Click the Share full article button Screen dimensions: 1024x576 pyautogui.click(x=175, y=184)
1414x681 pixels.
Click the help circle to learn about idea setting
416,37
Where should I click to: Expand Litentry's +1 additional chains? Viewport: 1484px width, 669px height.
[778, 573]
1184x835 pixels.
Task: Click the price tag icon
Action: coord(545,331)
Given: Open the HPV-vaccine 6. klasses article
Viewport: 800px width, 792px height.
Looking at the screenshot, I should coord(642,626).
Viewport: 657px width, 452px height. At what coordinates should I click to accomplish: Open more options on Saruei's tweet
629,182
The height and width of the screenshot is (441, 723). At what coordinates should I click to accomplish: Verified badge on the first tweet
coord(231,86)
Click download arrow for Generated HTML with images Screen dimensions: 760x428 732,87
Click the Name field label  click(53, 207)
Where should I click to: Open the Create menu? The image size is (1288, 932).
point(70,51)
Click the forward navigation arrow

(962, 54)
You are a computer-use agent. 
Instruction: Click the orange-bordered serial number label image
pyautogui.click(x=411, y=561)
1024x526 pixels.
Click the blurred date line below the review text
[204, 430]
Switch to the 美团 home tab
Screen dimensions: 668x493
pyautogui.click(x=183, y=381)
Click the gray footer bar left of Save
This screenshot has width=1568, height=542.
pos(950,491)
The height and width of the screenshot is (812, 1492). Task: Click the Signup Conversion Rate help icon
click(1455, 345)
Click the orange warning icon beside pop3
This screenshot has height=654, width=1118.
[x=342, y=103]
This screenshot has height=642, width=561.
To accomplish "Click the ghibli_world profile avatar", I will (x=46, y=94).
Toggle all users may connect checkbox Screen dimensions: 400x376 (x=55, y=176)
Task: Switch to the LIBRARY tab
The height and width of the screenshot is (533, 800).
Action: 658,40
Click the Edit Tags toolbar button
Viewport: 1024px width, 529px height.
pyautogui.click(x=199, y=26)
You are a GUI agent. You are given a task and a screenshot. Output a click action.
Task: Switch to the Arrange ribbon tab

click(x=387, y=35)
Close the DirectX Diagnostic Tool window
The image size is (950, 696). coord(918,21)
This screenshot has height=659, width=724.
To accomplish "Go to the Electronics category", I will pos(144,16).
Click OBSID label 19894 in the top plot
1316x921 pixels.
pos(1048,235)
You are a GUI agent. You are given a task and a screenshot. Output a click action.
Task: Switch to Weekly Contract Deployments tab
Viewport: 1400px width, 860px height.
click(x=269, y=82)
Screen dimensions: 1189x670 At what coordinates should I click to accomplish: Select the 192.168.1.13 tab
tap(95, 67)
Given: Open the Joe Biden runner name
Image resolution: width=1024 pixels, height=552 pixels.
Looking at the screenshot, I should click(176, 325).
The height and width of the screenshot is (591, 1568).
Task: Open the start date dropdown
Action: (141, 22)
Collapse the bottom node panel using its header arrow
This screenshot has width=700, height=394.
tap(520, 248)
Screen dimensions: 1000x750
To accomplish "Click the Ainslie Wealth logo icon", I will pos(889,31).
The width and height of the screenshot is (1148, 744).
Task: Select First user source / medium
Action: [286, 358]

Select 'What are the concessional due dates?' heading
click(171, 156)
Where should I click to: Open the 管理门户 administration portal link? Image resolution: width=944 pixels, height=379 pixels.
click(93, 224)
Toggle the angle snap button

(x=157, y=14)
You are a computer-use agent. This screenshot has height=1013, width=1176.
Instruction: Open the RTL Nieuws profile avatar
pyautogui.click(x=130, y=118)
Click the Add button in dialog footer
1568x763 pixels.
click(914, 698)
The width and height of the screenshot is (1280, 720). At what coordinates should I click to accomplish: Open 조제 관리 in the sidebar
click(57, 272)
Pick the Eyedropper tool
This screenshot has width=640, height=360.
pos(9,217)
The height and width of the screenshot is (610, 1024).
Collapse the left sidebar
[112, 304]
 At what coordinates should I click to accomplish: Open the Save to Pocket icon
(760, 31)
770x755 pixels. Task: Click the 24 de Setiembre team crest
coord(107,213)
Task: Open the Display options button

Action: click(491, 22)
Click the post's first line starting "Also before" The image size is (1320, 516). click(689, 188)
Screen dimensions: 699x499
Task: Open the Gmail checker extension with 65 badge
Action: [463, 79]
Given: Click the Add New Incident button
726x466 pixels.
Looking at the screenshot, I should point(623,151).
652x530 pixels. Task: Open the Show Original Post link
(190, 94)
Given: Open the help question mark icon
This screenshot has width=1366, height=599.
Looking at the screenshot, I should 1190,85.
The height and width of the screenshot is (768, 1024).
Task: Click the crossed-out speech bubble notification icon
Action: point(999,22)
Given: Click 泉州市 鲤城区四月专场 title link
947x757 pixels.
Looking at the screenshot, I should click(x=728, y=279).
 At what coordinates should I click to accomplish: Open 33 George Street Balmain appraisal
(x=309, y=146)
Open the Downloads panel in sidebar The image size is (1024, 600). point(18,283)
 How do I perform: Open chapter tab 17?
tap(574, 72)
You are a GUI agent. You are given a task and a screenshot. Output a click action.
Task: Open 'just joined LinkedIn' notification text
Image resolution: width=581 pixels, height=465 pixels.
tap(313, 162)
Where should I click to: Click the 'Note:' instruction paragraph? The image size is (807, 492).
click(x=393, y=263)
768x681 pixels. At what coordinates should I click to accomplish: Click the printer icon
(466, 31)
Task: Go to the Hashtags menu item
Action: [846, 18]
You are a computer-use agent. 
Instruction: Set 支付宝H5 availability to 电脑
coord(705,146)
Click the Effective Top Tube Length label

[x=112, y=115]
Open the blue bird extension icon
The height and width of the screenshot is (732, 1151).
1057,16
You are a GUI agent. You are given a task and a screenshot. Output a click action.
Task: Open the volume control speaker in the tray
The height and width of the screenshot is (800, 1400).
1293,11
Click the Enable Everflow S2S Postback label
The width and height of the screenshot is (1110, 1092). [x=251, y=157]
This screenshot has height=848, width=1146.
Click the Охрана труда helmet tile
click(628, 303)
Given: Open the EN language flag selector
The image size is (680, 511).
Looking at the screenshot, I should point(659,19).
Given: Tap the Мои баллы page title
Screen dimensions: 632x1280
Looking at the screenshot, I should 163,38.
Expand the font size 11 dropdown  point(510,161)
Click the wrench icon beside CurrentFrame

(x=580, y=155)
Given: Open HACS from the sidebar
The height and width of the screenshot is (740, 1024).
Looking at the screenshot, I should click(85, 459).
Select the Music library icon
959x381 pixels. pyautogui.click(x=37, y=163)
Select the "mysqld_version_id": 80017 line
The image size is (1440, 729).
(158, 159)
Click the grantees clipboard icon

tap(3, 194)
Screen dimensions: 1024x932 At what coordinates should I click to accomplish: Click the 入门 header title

*-*-*

• **INSTRUCTIONS FOR THE TASK**: Would you print all of the material above exactly as written?

• **EXERCISE ANSWER**:
Click the Share full article button Screen dimensions: 1024x576 pyautogui.click(x=175, y=184)
1414x681 pixels.
Click the help circle to learn about idea setting
416,37
Where should I click to: Expand Litentry's +1 additional chains? Viewport: 1484px width, 669px height.
[778, 573]
1184x835 pixels.
Task: Click the price tag icon
Action: coord(545,331)
Given: Open the HPV-vaccine 6. klasses article
Viewport: 800px width, 792px height.
Looking at the screenshot, I should coord(642,626).
Viewport: 657px width, 452px height. At what coordinates should I click to accomplish: Open more options on Saruei's tweet
629,182
The height and width of the screenshot is (441, 723). At what coordinates should I click to accomplish: Verified badge on the first tweet
coord(231,86)
Click download arrow for Generated HTML with images Screen dimensions: 760x428 732,87
Click the Name field label  click(53, 207)
Where should I click to: Open the Create menu? The image size is (1288, 932).
point(70,51)
Click the forward navigation arrow

(962, 54)
You are a computer-use agent. 
Instruction: Click the orange-bordered serial number label image
pyautogui.click(x=411, y=561)
1024x526 pixels.
Click the blurred date line below the review text
[204, 430]
Switch to the 美团 home tab
Screen dimensions: 668x493
pyautogui.click(x=183, y=381)
Click the gray footer bar left of Save
This screenshot has width=1568, height=542.
pos(950,491)
The height and width of the screenshot is (812, 1492). Task: Click the Signup Conversion Rate help icon
click(1455, 345)
Click the orange warning icon beside pop3
This screenshot has height=654, width=1118.
[x=342, y=103]
This screenshot has height=642, width=561.
To accomplish "Click the ghibli_world profile avatar", I will (x=46, y=94).
Toggle all users may connect checkbox Screen dimensions: 400x376 (x=55, y=176)
Task: Switch to the LIBRARY tab
The height and width of the screenshot is (533, 800).
Action: 658,40
Click the Edit Tags toolbar button
Viewport: 1024px width, 529px height.
pyautogui.click(x=199, y=26)
You are a GUI agent. You are given a task and a screenshot. Output a click action.
Task: Switch to the Arrange ribbon tab

click(x=387, y=35)
Close the DirectX Diagnostic Tool window
The image size is (950, 696). coord(918,21)
This screenshot has height=659, width=724.
To accomplish "Go to the Electronics category", I will pos(144,16).
Click OBSID label 19894 in the top plot
1316x921 pixels.
pos(1048,235)
You are a GUI agent. You are given a task and a screenshot. Output a click action.
Task: Switch to Weekly Contract Deployments tab
Viewport: 1400px width, 860px height.
click(x=269, y=82)
Screen dimensions: 1189x670 At what coordinates should I click to accomplish: Select the 192.168.1.13 tab
tap(95, 67)
Given: Open the Joe Biden runner name
Image resolution: width=1024 pixels, height=552 pixels.
Looking at the screenshot, I should click(176, 325).
The height and width of the screenshot is (591, 1568).
Task: Open the start date dropdown
Action: (141, 22)
Collapse the bottom node panel using its header arrow
This screenshot has width=700, height=394.
tap(520, 248)
Screen dimensions: 1000x750
To accomplish "Click the Ainslie Wealth logo icon", I will pos(889,31).
The width and height of the screenshot is (1148, 744).
Task: Select First user source / medium
Action: [286, 358]

Select 'What are the concessional due dates?' heading
click(171, 156)
Where should I click to: Open the 管理门户 administration portal link? Image resolution: width=944 pixels, height=379 pixels.
click(93, 224)
Toggle the angle snap button

(x=157, y=14)
You are a computer-use agent. This screenshot has height=1013, width=1176.
Instruction: Open the RTL Nieuws profile avatar
pyautogui.click(x=130, y=118)
Click the Add button in dialog footer
1568x763 pixels.
click(914, 698)
The width and height of the screenshot is (1280, 720). At what coordinates should I click to accomplish: Open 조제 관리 in the sidebar
click(57, 272)
Pick the Eyedropper tool
This screenshot has width=640, height=360.
pos(9,217)
The height and width of the screenshot is (610, 1024).
Collapse the left sidebar
[112, 304]
 At what coordinates should I click to accomplish: Open the Save to Pocket icon
(760, 31)
770x755 pixels. Task: Click the 24 de Setiembre team crest
coord(107,213)
Task: Open the Display options button

Action: click(491, 22)
Click the post's first line starting "Also before" The image size is (1320, 516). click(689, 188)
Screen dimensions: 699x499
Task: Open the Gmail checker extension with 65 badge
Action: [463, 79]
Given: Click the Add New Incident button
726x466 pixels.
Looking at the screenshot, I should point(623,151).
652x530 pixels. Task: Open the Show Original Post link
(190, 94)
Given: Open the help question mark icon
This screenshot has width=1366, height=599.
Looking at the screenshot, I should 1190,85.
The height and width of the screenshot is (768, 1024).
Task: Click the crossed-out speech bubble notification icon
Action: point(999,22)
Given: Click 泉州市 鲤城区四月专场 title link
947x757 pixels.
Looking at the screenshot, I should click(x=728, y=279).
 At what coordinates should I click to accomplish: Open 33 George Street Balmain appraisal
(x=309, y=146)
Open the Downloads panel in sidebar The image size is (1024, 600). point(18,283)
 How do I perform: Open chapter tab 17?
tap(574, 72)
You are a GUI agent. You are given a task and a screenshot. Output a click action.
Task: Open 'just joined LinkedIn' notification text
Image resolution: width=581 pixels, height=465 pixels.
tap(313, 162)
Where should I click to: Click the 'Note:' instruction paragraph? The image size is (807, 492).
click(x=393, y=263)
768x681 pixels. At what coordinates should I click to accomplish: Click the printer icon
(466, 31)
Task: Go to the Hashtags menu item
Action: [846, 18]
You are a computer-use agent. 
Instruction: Set 支付宝H5 availability to 电脑
coord(705,146)
Click the Effective Top Tube Length label

[x=112, y=115]
Open the blue bird extension icon
The height and width of the screenshot is (732, 1151).
1057,16
You are a GUI agent. You are given a task and a screenshot. Output a click action.
Task: Open the volume control speaker in the tray
The height and width of the screenshot is (800, 1400).
1293,11
Click the Enable Everflow S2S Postback label
The width and height of the screenshot is (1110, 1092). [x=251, y=157]
This screenshot has height=848, width=1146.
Click the Охрана труда helmet tile
click(628, 303)
Given: Open the EN language flag selector
The image size is (680, 511).
Looking at the screenshot, I should point(659,19).
Given: Tap the Мои баллы page title
Screen dimensions: 632x1280
Looking at the screenshot, I should 163,38.
Expand the font size 11 dropdown  point(510,161)
Click the wrench icon beside CurrentFrame

(x=580, y=155)
Given: Open HACS from the sidebar
The height and width of the screenshot is (740, 1024).
Looking at the screenshot, I should click(85, 459).
Select the Music library icon
959x381 pixels. pyautogui.click(x=37, y=163)
Select the "mysqld_version_id": 80017 line
The image size is (1440, 729).
(158, 159)
Click the grantees clipboard icon

tap(3, 194)
Screen dimensions: 1024x932 At what coordinates should I click to accomplish: Click the 入门 header title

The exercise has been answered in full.